SK Innovation (096770) Q4 2025 earnings summary
Event summary combining transcript, slides, and related documents.
Q4 2025 earnings summary
22 Apr, 2026Executive summary
Q4 2025 revenue declined to KRW 19,671.3 billion, down KRW 747.5 billion quarter-over-quarter, mainly due to weaker crude prices and lower battery sales after U.S. EV subsidy removal.
Operating profit dropped to KRW 294.7 billion, down KRW 291 billion quarter-over-quarter, with non-operating losses widening to KRW 4,657.3 billion, primarily from battery business impairments.
Strengthened battery business fundamentals through China and US JV restructuring and portfolio rebalancing for financial stability.
Achieved first LNG shipment from Australia CB Gas Field, enhancing LNG supply competitiveness.

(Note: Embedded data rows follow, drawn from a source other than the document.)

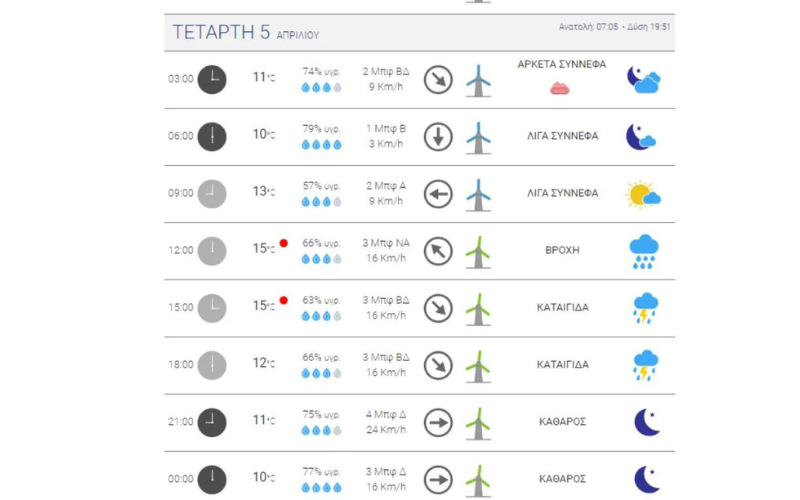The width and height of the screenshot is (800, 500).
Task: Click the red dot next to 15° at 12:00
Action: [284, 243]
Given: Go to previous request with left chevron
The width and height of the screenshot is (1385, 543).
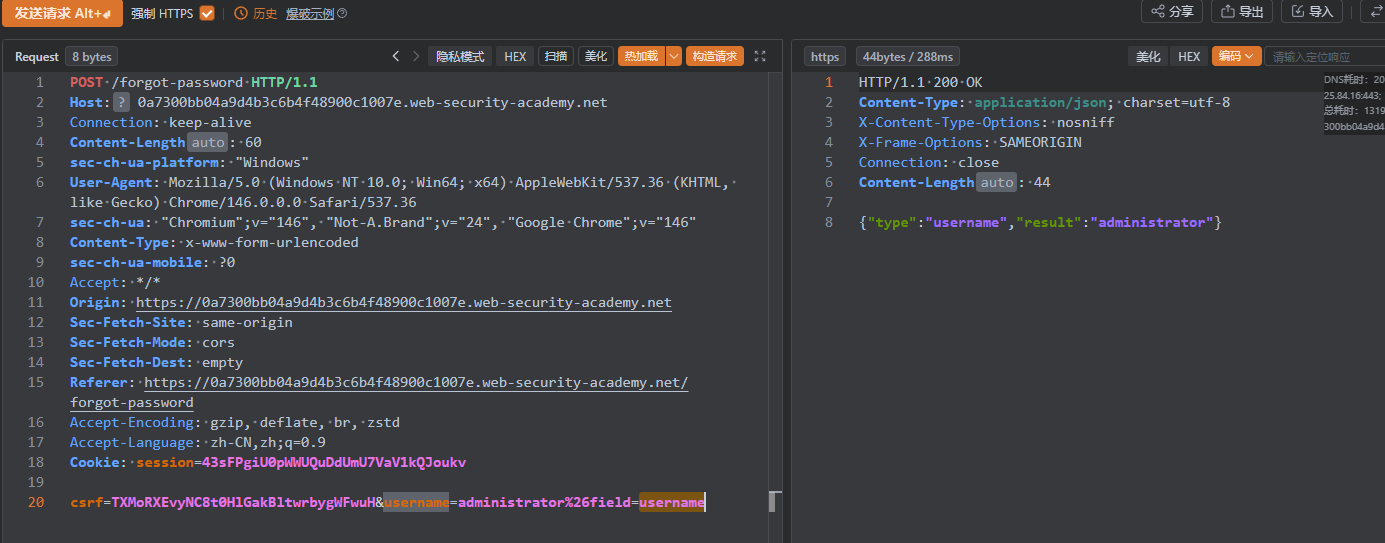Looking at the screenshot, I should [396, 56].
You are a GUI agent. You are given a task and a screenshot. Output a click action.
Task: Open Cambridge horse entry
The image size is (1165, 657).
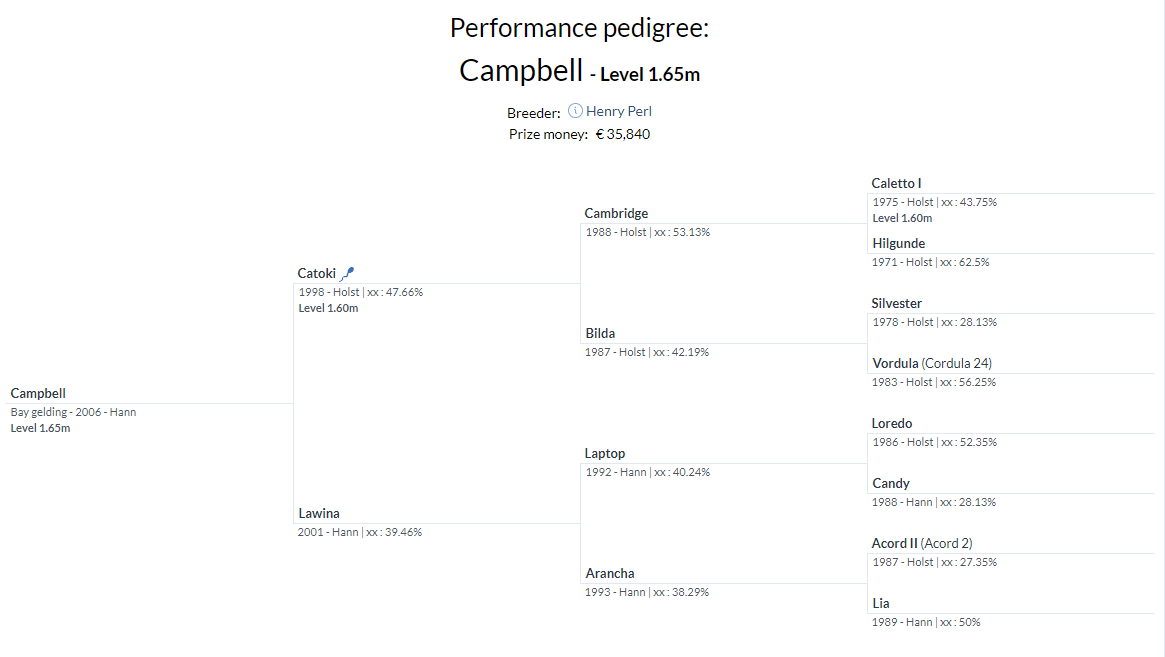616,213
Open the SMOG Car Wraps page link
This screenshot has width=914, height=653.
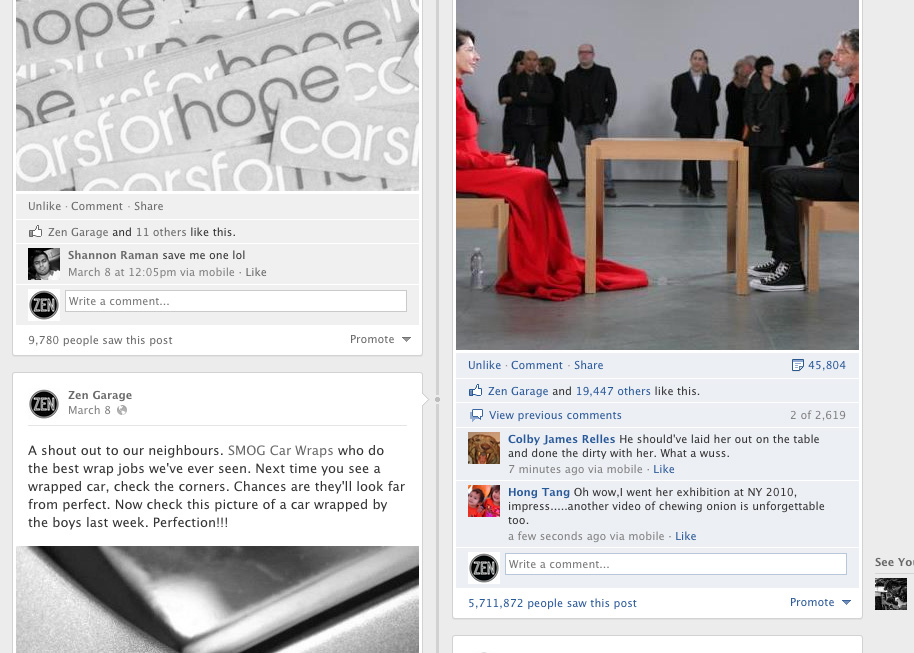click(280, 451)
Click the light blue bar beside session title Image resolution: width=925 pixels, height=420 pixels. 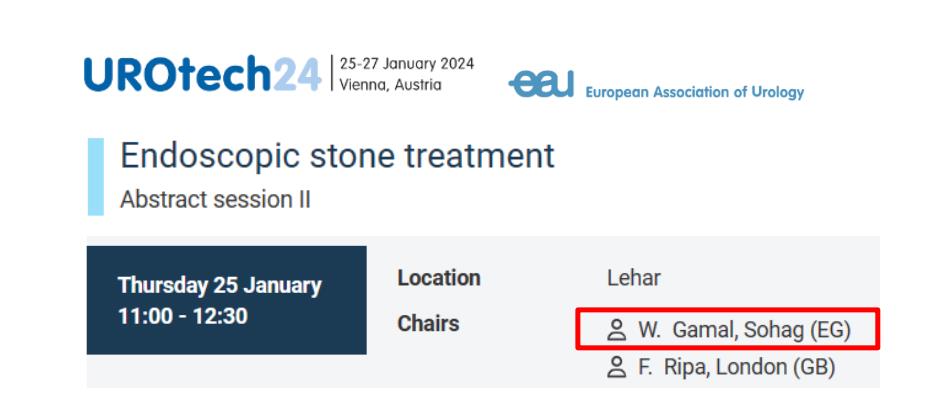point(96,177)
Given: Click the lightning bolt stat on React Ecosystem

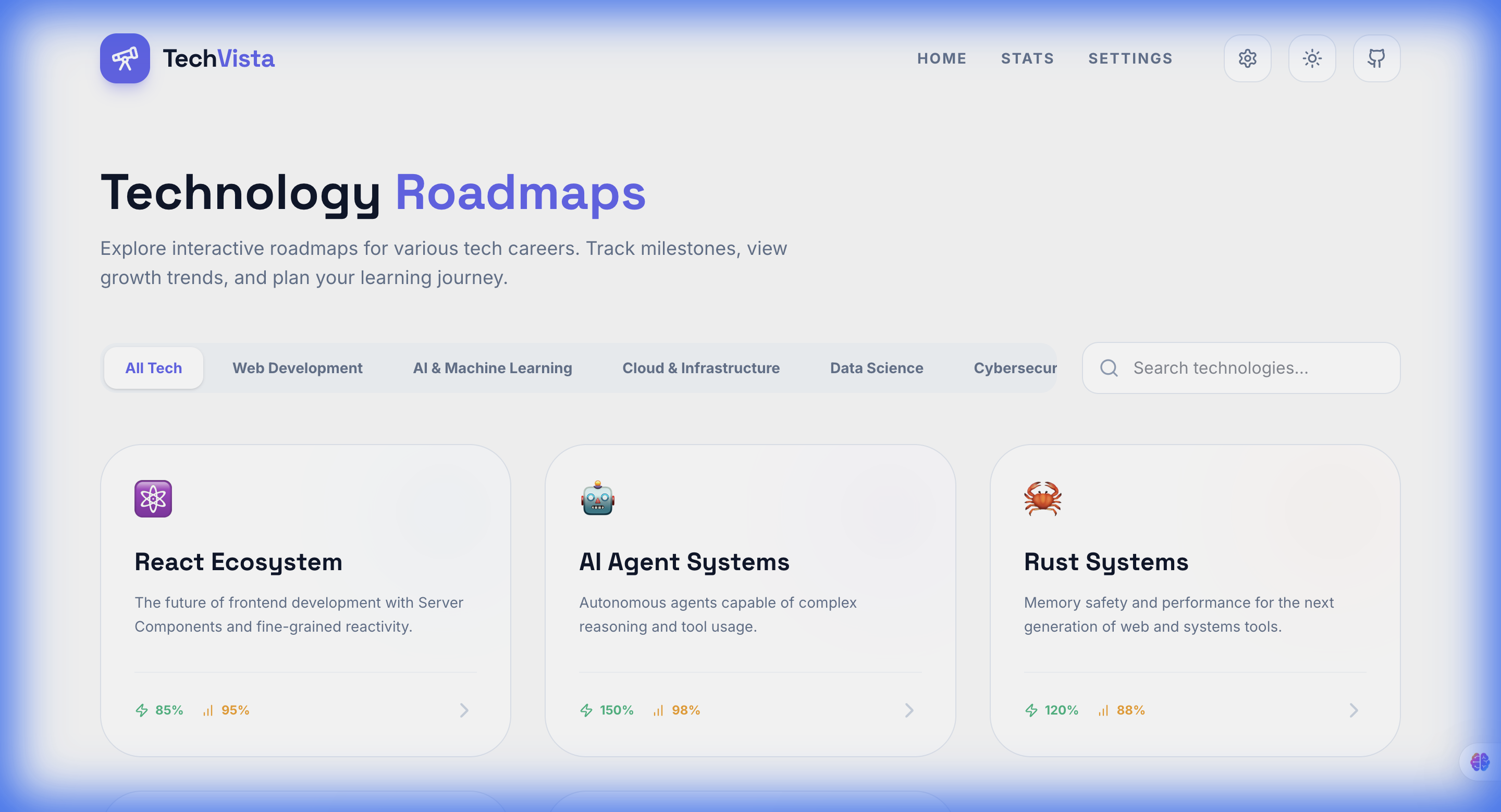Looking at the screenshot, I should coord(143,710).
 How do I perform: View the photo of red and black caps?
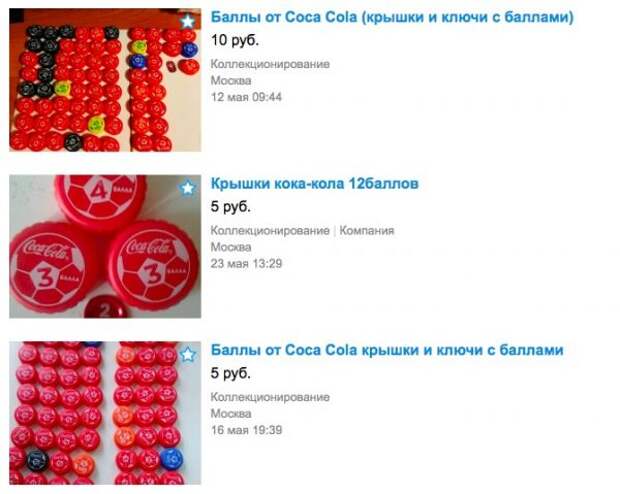point(105,80)
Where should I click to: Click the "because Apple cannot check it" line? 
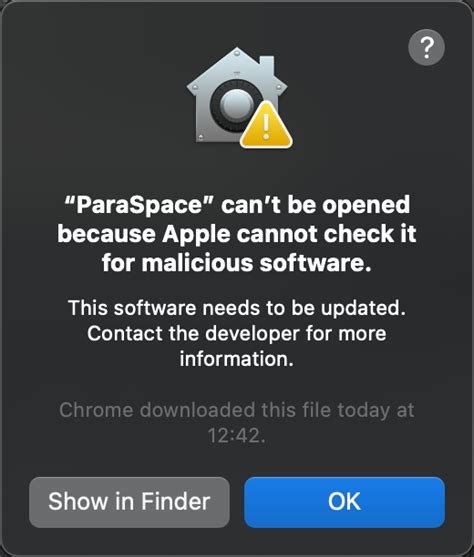pyautogui.click(x=237, y=235)

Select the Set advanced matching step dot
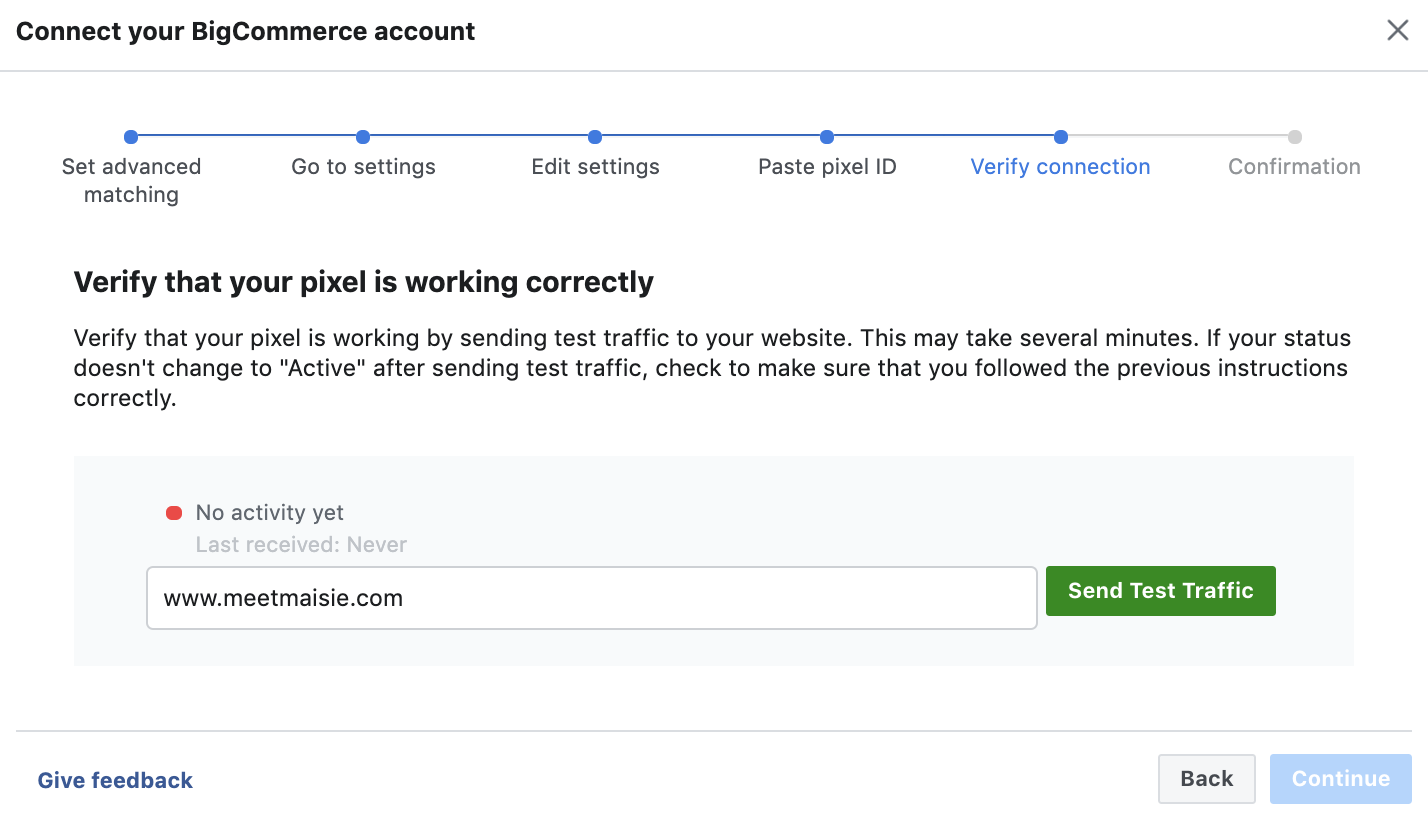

Strategic focus is on transitioning to a total energy company, expanding LNG value chain, electrification, and investments in power generation, AI data center solutions, and global LNG sourcing.
Financial highlights
Q4 operating profit: KRW 294.7 billion, down KRW 291 billion quarter-over-quarter; EBITDA for the quarter was KRW 1,123.3 billion.
Non-operating losses: KRW 4,657.3 billion, including KRW 4.2 trillion in battery asset impairments.
Total assets at end-2025: KRW 105.6 trillion, down KRW 4.9 trillion year-over-year.
Net debt at year-end 2025 was KRW 22.5 trillion, down from KRW 28.5 trillion at 2024 year-end, reduced by KRW 6,015.6 billion year-over-year through asset reclassification and divestment.
FY 2025 revenue reached KRW 80.3 trillion.
Outlook and guidance
2026 focus on strengthening financial fundamentals, sustainable growth, electrification, and global expansion of LNG and power businesses.
CapEx for 2026 set at KRW 3.5 trillion, with KRW 1.3 trillion for batteries and KRW 0.9 trillion for E&S.
No dividend for 2025 due to subdued earnings and high CapEx; dividend policy to be reassessed in 2026.
Battery business expects continued uncertainty in 2026 but aims for cost optimization, ESS order growth, and portfolio reshaping.
Crack spreads in refining expected to remain strong; PX spread in petrochemicals to strengthen, while polymer spreads may weaken.